O incumbente tinha razões para estar confiante.

Nestas eleições clubísticas politizadas como nunca, recheadas de tempo de antena nos canais de notícias, honras de horário nobre na TV e entrevistas diárias em jornais, arrumado ficou o Benfica-Arouca da noite de sábado e Rui Costa não quis politizar um pouco mais o dia histórico, à Benfica, em que a chuva encharcou o sufrágio para testar as vontades dos 85.422 sócios - 53,3% do total de elegíveis - que abandonaram o abrigo de casa para irem votar sob um céu cinzento e choroso. Terminado o jogo, ele quis ir para casa.

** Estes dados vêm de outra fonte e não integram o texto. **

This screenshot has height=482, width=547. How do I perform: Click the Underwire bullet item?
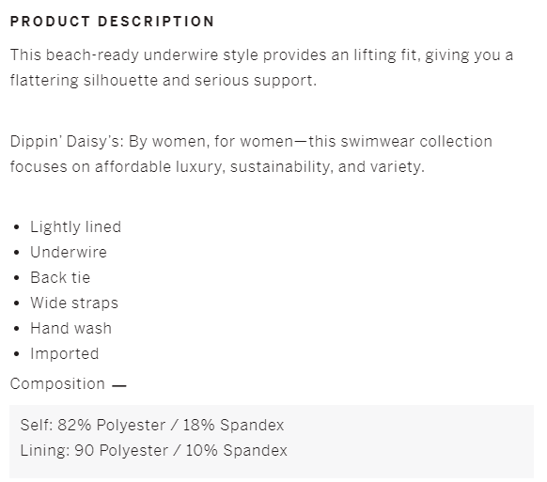[69, 252]
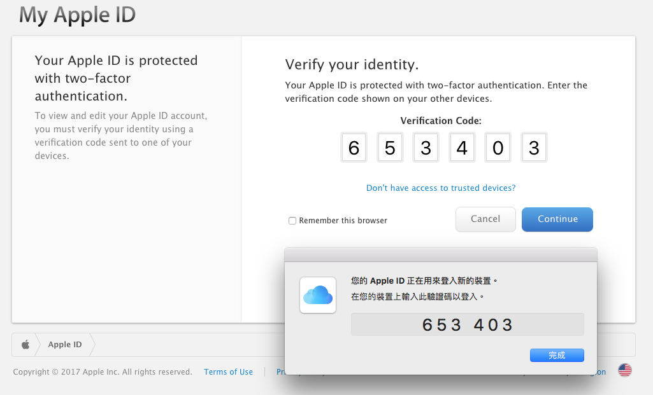Click the partially hidden Privacy Policy link
The width and height of the screenshot is (653, 395).
point(280,372)
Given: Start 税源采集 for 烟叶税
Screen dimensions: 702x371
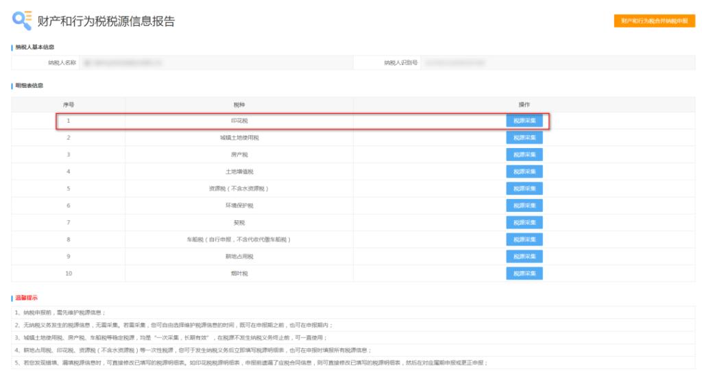Looking at the screenshot, I should 524,273.
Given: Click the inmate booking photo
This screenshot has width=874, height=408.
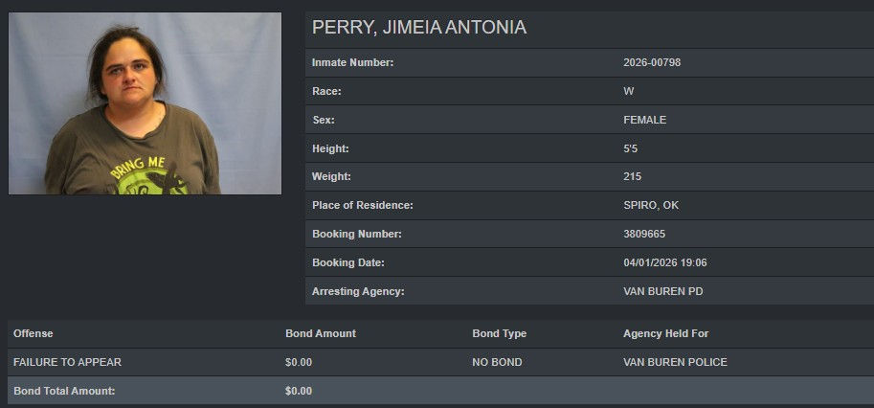Looking at the screenshot, I should tap(145, 103).
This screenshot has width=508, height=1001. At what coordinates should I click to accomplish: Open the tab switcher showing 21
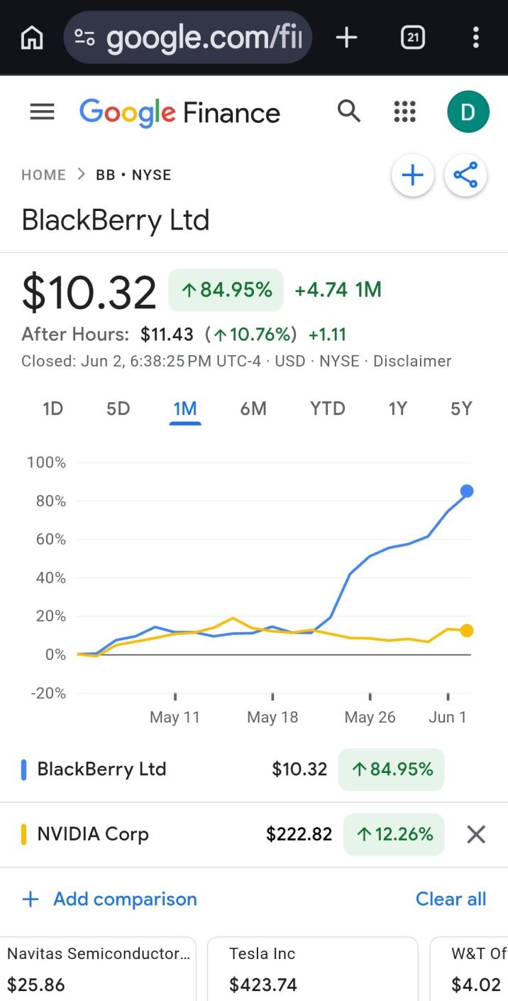412,37
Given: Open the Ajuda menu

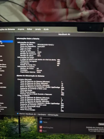Looking at the screenshot, I should (46, 29).
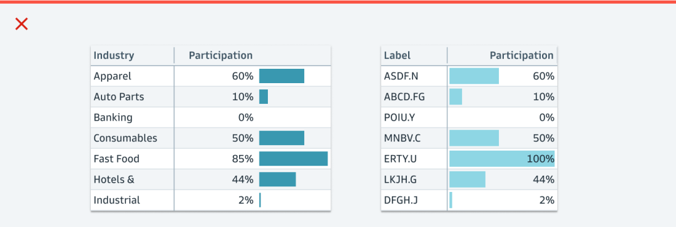Select the LKJH.G label cell
This screenshot has width=676, height=227.
(414, 179)
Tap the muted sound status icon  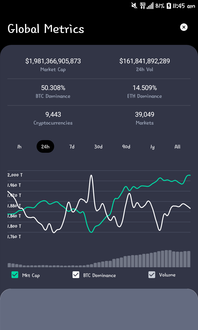coord(134,6)
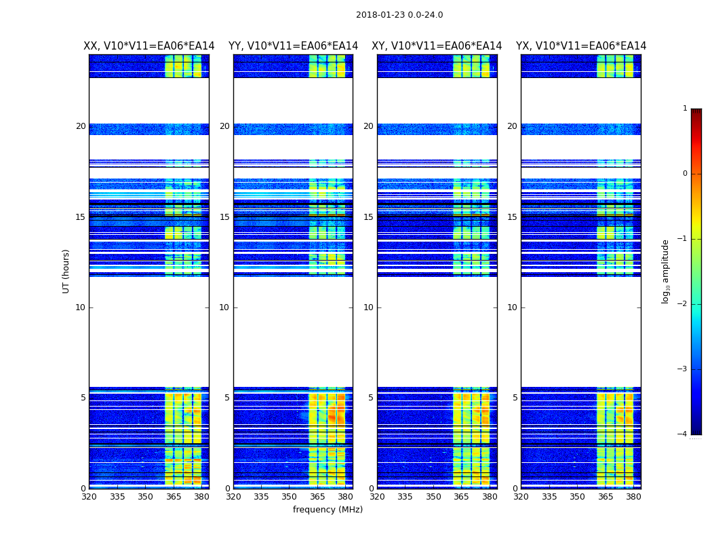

Preferiu o recato da família, poupou-se a ficar de plantão na sede de campanha (João Diogo Manteigas, Cristóvão Carvalho), a cochilar em quarto de hotel enquanto lá em baixo as bandeiras e os cachecóis de apoiantes viam o tempo passar (João Noronha Lopes) ou a esboçar uma tentativa de espera pelos resultados para depois se render ao sono, desligar o telemóvel e ir “para o vale dos lençóis” (Luís Filipe Vieira). A madrugada era a pior guardadora de segredos. Todos compreenderam a espera longa que aí vinha e Rui Costa, prático perante as evidências, foi o candidato que não falou, de todo, enquanto nada havia para dizer.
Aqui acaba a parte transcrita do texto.